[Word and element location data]
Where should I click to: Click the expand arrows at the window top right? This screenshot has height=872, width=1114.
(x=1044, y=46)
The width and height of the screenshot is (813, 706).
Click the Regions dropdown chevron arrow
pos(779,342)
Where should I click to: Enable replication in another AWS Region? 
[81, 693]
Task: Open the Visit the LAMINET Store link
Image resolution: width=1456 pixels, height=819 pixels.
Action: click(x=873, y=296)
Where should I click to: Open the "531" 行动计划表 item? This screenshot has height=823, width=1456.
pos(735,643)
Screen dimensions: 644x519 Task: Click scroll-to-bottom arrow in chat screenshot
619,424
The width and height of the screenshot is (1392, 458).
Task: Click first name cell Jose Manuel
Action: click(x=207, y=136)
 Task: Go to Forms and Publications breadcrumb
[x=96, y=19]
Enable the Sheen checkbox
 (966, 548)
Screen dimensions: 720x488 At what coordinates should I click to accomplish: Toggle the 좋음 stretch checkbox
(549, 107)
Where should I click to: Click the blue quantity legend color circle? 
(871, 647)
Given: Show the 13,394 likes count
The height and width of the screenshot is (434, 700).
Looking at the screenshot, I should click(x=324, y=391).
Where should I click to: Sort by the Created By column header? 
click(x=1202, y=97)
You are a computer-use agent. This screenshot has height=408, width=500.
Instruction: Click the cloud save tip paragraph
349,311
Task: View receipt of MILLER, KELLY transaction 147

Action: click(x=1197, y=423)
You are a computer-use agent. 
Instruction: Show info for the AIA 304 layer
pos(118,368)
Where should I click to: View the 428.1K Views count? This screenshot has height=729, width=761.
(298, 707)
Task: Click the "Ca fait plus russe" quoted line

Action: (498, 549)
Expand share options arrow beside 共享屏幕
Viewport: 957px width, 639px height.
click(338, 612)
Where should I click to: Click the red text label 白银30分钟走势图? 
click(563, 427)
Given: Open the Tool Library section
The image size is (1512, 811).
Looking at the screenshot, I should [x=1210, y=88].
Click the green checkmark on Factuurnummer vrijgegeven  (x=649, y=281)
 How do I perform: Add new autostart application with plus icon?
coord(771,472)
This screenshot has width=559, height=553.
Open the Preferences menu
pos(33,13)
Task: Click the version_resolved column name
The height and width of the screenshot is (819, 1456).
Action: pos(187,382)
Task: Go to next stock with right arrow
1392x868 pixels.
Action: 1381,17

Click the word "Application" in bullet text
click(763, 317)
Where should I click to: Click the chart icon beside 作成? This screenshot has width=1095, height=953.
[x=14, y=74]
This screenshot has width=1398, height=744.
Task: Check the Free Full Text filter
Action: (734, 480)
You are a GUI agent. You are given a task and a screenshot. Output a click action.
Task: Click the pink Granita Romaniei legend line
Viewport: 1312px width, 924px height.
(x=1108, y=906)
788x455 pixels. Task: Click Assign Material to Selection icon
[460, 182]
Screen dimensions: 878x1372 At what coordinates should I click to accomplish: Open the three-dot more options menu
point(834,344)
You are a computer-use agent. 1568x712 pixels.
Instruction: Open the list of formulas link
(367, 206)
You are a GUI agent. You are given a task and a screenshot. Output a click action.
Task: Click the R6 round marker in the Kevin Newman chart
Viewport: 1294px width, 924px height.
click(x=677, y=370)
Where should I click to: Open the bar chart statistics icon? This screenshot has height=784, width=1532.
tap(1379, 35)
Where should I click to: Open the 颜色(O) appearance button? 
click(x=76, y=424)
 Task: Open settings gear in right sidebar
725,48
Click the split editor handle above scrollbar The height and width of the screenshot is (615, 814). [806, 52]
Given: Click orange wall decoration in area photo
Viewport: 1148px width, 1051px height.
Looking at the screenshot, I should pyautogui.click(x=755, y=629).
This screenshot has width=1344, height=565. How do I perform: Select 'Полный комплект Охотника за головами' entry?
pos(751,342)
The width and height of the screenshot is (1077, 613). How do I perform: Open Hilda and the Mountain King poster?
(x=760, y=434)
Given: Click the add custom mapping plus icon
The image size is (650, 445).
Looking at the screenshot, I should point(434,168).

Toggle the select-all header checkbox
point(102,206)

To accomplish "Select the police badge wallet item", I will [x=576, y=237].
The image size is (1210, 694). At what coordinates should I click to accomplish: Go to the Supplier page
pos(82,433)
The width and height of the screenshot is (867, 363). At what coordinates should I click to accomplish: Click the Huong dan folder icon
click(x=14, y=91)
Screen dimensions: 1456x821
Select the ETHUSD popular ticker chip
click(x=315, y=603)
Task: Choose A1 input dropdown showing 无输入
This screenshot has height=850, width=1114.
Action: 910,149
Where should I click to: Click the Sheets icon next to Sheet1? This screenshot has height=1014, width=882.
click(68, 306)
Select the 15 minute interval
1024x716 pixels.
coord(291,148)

__WRITTEN PROBLEM__: Copy every one of these lines verbatim.

__WRITTEN SOLUTION__:
Where should I click to: Click the expand arrows at the window top right? This screenshot has height=872, width=1114.
(x=1044, y=46)
The width and height of the screenshot is (813, 706).
Click the Regions dropdown chevron arrow
pos(779,342)
Where should I click to: Enable replication in another AWS Region? 
[81, 693]
Task: Open the Visit the LAMINET Store link
Image resolution: width=1456 pixels, height=819 pixels.
Action: click(x=873, y=296)
Where should I click to: Open the "531" 行动计划表 item? This screenshot has height=823, width=1456.
pos(735,643)
Screen dimensions: 644x519 Task: Click scroll-to-bottom arrow in chat screenshot
619,424
The width and height of the screenshot is (1392, 458).
Task: Click first name cell Jose Manuel
Action: click(x=207, y=136)
 Task: Go to Forms and Publications breadcrumb
[x=96, y=19]
Enable the Sheen checkbox
 (966, 548)
Screen dimensions: 720x488 At what coordinates should I click to accomplish: Toggle the 좋음 stretch checkbox
(549, 107)
Where should I click to: Click the blue quantity legend color circle? 
(871, 647)
Given: Show the 13,394 likes count
The height and width of the screenshot is (434, 700).
Looking at the screenshot, I should click(x=324, y=391).
Where should I click to: Sort by the Created By column header? 
click(x=1202, y=97)
You are a computer-use agent. This screenshot has height=408, width=500.
Instruction: Click the cloud save tip paragraph
349,311
Task: View receipt of MILLER, KELLY transaction 147

Action: click(x=1197, y=423)
You are a computer-use agent. 
Instruction: Show info for the AIA 304 layer
pos(118,368)
Where should I click to: View the 428.1K Views count? This screenshot has height=729, width=761.
(298, 707)
Task: Click the "Ca fait plus russe" quoted line

Action: (498, 549)
Expand share options arrow beside 共享屏幕
Viewport: 957px width, 639px height.
click(338, 612)
Where should I click to: Click the red text label 白银30分钟走势图? 
click(563, 427)
Given: Open the Tool Library section
The image size is (1512, 811).
Looking at the screenshot, I should [x=1210, y=88].
Click the green checkmark on Factuurnummer vrijgegeven  (x=649, y=281)
 How do I perform: Add new autostart application with plus icon?
coord(771,472)
This screenshot has width=559, height=553.
Open the Preferences menu
pos(33,13)
Task: Click the version_resolved column name
The height and width of the screenshot is (819, 1456).
Action: pos(187,382)
Task: Go to next stock with right arrow
1392x868 pixels.
Action: 1381,17

Click the word "Application" in bullet text
click(763, 317)
Where should I click to: Click the chart icon beside 作成? This screenshot has width=1095, height=953.
[x=14, y=74]
This screenshot has width=1398, height=744.
Task: Check the Free Full Text filter
Action: (734, 480)
You are a GUI agent. You are given a task and a screenshot. Output a click action.
Task: Click the pink Granita Romaniei legend line
Viewport: 1312px width, 924px height.
(x=1108, y=906)
788x455 pixels. Task: Click Assign Material to Selection icon
[460, 182]
Screen dimensions: 878x1372 At what coordinates should I click to accomplish: Open the three-dot more options menu
point(834,344)
You are a computer-use agent. 1568x712 pixels.
Instruction: Open the list of formulas link
(367, 206)
You are a GUI agent. You are given a task and a screenshot. Output a click action.
Task: Click the R6 round marker in the Kevin Newman chart
Viewport: 1294px width, 924px height.
click(x=677, y=370)
Where should I click to: Open the bar chart statistics icon? This screenshot has height=784, width=1532.
tap(1379, 35)
Where should I click to: Open the 颜色(O) appearance button? 
click(x=76, y=424)
 Task: Open settings gear in right sidebar
725,48
Click the split editor handle above scrollbar The height and width of the screenshot is (615, 814). [806, 52]
Given: Click orange wall decoration in area photo
Viewport: 1148px width, 1051px height.
Looking at the screenshot, I should pyautogui.click(x=755, y=629).
This screenshot has width=1344, height=565. How do I perform: Select 'Полный комплект Охотника за головами' entry?
pos(751,342)
The width and height of the screenshot is (1077, 613). How do I perform: Open Hilda and the Mountain King poster?
(x=760, y=434)
Given: Click the add custom mapping plus icon
The image size is (650, 445).
Looking at the screenshot, I should point(434,168).

Toggle the select-all header checkbox
point(102,206)

To accomplish "Select the police badge wallet item", I will [x=576, y=237].
The image size is (1210, 694). At what coordinates should I click to accomplish: Go to the Supplier page
pos(82,433)
The width and height of the screenshot is (867, 363). At what coordinates should I click to accomplish: Click the Huong dan folder icon
click(x=14, y=91)
Screen dimensions: 1456x821
Select the ETHUSD popular ticker chip
click(x=315, y=603)
Task: Choose A1 input dropdown showing 无输入
This screenshot has height=850, width=1114.
Action: 910,149
Where should I click to: Click the Sheets icon next to Sheet1? This screenshot has height=1014, width=882.
click(68, 306)
Select the 15 minute interval
1024x716 pixels.
coord(291,148)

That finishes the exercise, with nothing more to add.